Goal 1 —
In the securities filing excerpt, list every defined term that is introduced in quotation marks within parentheses.
Goal 2 —
Rewrite the securities filing excerpt between "Emerging growth company x" and "the Exchange Act.", inclusive, swapping "registrant" for "issuer".
Goal 3 —
Supply the next part of the securities filing excerpt about the Third Supplemental Indenture, starting after its final sentence.

Text extract —
------------------------

Emerging growth company x
If an emerging growth company, indicate by check mark if the registrant
has elected not to use the extended transition period for complying with any new or revised financial accounting standards provided pursuant
to Section 13(a) of the Exchange Act.
Item 1.01. Entry into a Material Definitive Agreement.
On February 3, 2025, in connection with a previously
announced public offering, Runway Growth Finance Corp. (the “Company”) and U.S. Bank Trust Company, National
Association, as trustee (the “Trustee”), entered into the Third Supplemental Indenture (the “Third
Supplemental Indenture”) to the Base Indenture, dated July 28, 2022, between the Company and the Trustee (together with
the Third Supplemental Indenture, the “Indenture”). The Third Supplemental Indenture relates to the Company’s
issuance, offering and sale of $103,250,000 in aggregate principal amount of its 7.25% Notes due 2031 (the “Notes”).

------------------------

Supplied data —
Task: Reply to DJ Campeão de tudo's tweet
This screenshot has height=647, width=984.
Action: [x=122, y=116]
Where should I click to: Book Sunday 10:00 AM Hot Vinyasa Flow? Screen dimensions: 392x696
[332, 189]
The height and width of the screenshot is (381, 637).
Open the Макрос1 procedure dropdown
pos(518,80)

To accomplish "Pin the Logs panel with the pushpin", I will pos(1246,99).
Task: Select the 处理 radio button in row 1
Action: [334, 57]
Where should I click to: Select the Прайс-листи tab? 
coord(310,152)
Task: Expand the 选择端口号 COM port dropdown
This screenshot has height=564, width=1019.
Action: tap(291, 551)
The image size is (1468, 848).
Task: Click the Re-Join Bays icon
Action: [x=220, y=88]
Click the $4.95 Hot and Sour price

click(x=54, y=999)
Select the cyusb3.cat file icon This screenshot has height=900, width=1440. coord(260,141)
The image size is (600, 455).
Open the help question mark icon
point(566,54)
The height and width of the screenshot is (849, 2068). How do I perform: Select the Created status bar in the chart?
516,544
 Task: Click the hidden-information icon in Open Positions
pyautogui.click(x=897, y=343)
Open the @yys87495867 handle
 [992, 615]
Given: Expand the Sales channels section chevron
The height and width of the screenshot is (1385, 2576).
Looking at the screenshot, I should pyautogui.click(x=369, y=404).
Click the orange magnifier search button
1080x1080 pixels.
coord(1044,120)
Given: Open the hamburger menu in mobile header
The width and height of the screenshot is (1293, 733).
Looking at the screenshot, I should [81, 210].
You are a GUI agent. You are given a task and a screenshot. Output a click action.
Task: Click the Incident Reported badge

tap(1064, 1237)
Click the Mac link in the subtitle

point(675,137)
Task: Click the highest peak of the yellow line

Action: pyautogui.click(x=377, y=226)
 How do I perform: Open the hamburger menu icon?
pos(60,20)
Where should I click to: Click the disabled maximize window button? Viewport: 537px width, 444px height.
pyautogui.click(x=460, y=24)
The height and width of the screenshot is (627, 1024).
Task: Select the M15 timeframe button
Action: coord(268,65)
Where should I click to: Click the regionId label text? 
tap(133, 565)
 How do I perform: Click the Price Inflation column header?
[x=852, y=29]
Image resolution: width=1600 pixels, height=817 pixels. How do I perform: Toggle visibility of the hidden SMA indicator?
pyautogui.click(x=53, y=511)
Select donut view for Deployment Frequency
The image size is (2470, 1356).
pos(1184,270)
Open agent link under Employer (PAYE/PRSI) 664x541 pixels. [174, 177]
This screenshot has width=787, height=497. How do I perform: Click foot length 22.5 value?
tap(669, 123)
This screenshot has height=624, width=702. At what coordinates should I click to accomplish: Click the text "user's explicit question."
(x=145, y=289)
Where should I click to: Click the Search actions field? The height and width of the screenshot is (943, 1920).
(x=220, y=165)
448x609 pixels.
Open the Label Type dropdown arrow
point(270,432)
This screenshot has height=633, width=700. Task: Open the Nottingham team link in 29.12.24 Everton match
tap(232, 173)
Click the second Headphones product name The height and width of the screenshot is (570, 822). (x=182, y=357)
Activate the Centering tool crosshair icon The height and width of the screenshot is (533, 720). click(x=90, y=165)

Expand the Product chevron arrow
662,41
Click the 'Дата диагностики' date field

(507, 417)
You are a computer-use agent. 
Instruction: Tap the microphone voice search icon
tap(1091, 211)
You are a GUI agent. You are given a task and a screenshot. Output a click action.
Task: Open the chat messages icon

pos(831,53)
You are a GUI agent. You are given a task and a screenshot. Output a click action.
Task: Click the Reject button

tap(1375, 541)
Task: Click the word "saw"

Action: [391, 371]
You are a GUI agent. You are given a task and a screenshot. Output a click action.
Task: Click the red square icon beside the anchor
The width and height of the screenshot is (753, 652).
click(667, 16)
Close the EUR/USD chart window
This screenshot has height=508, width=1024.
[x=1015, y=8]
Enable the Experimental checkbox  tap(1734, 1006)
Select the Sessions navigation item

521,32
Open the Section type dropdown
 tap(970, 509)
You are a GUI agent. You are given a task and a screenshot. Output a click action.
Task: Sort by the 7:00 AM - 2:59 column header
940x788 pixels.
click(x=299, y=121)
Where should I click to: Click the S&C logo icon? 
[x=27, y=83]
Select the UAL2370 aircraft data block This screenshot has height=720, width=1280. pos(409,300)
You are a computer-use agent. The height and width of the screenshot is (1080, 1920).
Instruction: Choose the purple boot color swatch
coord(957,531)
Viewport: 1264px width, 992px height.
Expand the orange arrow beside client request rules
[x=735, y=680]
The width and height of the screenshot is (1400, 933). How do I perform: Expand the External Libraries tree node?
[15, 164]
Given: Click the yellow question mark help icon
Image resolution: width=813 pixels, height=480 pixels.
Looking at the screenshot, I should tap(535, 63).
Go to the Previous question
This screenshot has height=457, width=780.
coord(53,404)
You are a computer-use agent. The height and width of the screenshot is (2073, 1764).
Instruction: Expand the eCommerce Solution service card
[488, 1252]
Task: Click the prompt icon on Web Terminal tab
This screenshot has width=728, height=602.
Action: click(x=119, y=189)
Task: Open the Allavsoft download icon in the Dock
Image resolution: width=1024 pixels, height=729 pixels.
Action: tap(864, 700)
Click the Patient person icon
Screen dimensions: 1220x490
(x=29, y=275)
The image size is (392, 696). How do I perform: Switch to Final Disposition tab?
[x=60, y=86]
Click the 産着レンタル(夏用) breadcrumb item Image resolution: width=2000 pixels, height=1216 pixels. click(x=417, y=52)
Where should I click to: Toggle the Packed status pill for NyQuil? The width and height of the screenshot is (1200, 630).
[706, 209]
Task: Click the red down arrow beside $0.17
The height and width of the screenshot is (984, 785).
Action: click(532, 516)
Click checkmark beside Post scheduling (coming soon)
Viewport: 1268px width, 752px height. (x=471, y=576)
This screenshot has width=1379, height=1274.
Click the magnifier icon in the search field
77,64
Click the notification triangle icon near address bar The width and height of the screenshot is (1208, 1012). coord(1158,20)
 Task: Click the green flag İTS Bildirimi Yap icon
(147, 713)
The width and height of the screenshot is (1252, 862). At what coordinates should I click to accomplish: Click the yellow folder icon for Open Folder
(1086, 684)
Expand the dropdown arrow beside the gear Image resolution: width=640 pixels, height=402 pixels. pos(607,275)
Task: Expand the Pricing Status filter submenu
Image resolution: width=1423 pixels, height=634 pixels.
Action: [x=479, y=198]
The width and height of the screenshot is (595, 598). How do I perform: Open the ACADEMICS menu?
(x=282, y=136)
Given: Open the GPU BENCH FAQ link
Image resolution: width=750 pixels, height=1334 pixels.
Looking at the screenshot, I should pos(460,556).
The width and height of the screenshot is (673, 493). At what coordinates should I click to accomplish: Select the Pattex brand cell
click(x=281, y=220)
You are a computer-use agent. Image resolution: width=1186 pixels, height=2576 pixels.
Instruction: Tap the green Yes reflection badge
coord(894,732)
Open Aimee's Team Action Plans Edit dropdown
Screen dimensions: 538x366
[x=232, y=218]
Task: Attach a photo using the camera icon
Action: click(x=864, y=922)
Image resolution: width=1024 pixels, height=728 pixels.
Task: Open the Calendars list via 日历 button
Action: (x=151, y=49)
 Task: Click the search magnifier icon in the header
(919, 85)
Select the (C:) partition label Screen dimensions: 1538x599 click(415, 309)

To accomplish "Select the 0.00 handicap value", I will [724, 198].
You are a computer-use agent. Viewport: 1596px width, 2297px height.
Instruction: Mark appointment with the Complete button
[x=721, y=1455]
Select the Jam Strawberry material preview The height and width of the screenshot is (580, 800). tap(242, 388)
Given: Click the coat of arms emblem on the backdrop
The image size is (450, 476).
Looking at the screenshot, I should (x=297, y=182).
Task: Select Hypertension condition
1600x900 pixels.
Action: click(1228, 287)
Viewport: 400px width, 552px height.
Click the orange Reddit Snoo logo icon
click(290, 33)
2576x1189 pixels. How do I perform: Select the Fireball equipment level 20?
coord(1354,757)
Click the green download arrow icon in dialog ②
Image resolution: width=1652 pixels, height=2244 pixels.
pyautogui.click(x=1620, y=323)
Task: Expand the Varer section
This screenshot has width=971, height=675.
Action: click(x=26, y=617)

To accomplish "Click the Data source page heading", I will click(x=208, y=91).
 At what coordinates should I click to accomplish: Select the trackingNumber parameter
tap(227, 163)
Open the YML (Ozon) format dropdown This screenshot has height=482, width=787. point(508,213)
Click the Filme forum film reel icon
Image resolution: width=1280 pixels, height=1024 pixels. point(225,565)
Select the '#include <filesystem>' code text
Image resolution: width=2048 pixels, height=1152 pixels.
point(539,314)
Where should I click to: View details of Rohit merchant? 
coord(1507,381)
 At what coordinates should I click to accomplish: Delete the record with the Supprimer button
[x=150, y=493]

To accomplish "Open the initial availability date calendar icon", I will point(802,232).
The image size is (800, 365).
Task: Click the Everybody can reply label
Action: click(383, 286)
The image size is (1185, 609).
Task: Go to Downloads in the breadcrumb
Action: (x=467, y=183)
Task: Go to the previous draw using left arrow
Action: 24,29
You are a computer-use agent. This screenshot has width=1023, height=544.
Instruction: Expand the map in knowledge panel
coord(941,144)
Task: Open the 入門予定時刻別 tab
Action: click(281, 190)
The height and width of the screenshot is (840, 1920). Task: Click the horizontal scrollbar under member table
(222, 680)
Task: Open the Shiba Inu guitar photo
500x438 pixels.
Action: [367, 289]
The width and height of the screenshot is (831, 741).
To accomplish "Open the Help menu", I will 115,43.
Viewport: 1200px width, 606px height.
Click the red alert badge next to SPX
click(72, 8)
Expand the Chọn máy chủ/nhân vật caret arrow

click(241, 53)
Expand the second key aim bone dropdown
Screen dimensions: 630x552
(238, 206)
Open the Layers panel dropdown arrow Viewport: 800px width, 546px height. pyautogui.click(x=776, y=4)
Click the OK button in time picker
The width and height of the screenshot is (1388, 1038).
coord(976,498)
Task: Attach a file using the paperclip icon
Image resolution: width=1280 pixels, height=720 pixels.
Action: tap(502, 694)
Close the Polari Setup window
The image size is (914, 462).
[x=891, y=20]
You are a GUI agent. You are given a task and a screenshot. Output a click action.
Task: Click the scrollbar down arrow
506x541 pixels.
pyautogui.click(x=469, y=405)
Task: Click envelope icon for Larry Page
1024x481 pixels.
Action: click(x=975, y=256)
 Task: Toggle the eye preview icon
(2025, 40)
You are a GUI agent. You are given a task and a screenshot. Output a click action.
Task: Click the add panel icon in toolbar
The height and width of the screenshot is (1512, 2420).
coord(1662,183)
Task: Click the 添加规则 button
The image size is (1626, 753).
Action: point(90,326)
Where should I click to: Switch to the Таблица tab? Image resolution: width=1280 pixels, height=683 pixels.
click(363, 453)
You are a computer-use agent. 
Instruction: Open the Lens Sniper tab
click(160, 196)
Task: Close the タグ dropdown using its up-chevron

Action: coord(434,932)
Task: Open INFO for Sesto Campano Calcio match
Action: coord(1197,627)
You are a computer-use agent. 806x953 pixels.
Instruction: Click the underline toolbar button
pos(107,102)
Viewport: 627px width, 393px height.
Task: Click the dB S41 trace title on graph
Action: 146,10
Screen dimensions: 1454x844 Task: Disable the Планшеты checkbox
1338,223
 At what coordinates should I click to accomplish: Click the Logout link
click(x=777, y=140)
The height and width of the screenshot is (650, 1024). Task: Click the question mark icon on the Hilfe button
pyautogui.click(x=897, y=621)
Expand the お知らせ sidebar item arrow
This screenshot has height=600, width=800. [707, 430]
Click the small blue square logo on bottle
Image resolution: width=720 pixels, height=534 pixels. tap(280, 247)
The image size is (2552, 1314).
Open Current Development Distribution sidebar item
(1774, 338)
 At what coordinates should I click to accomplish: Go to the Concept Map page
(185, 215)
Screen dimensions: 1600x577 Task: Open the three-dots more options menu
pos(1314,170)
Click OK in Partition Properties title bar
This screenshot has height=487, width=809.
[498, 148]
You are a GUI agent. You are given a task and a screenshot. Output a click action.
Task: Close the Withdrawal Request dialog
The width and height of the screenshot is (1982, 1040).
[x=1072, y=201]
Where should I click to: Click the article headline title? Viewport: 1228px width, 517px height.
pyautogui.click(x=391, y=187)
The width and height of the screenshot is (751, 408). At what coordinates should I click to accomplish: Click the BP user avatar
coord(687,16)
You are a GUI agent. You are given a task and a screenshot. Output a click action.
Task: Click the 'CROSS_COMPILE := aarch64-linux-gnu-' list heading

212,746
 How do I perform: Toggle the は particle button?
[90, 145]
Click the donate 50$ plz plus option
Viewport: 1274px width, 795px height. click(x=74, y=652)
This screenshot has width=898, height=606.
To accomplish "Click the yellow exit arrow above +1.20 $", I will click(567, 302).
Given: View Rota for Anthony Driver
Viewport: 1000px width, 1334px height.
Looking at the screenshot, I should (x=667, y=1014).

------------------------

Exercise output 1 —
Company
Trustee
Third Supplemental Indenture
Indenture
Notes

Exercise output 2 —
Emerging growth company x
If an emerging growth company, indicate by check mark if the issuer
has elected not to use the extended transition period for complying with any new or revised financial accounting standards provided pursuant
to Section 13(a) of the Exchange Act.

Exercise output 3 —
The Notes will mature on February 3, 2031, unless
previously redeemed or repurchased in accordance with their terms. The interest rate of the Notes is 7.25% per year and will be paid quarterly
in arrears on March 1, June 1, September 1 and December 1 of each year, commencing March 1, 2026. The Notes are the Company’s direct
unsecured obligations and rank pari passu with the Company’s existing and future unsecured, unsubordinated indebtedness,
including the Company’s 7.50% Notes (as defined below), the 8.00% Notes (as defined below) and the 7.51% Series 2025A Senior
Notes due 2028; senior to any of the Company’s future indebtedness that expressly provides it is subordinated to the Notes; effectively
subordinated to all of the Company’s existing and future secured indebtedness (including indebtedness that is initially unsecured
to which the Company subsequently grants security), to the extent of the value of the assets securing such indebtedness, including, without
limitation, borrowings under the Company’s Credit Agreement with KeyBank National Association (the “Credit Facility”);
and structurally subordinated to all existing and future indebtedness and other obligations of any of the Company’s existing or
future subsidiaries, financing vehicles or similar facilities, including the Credit Facility.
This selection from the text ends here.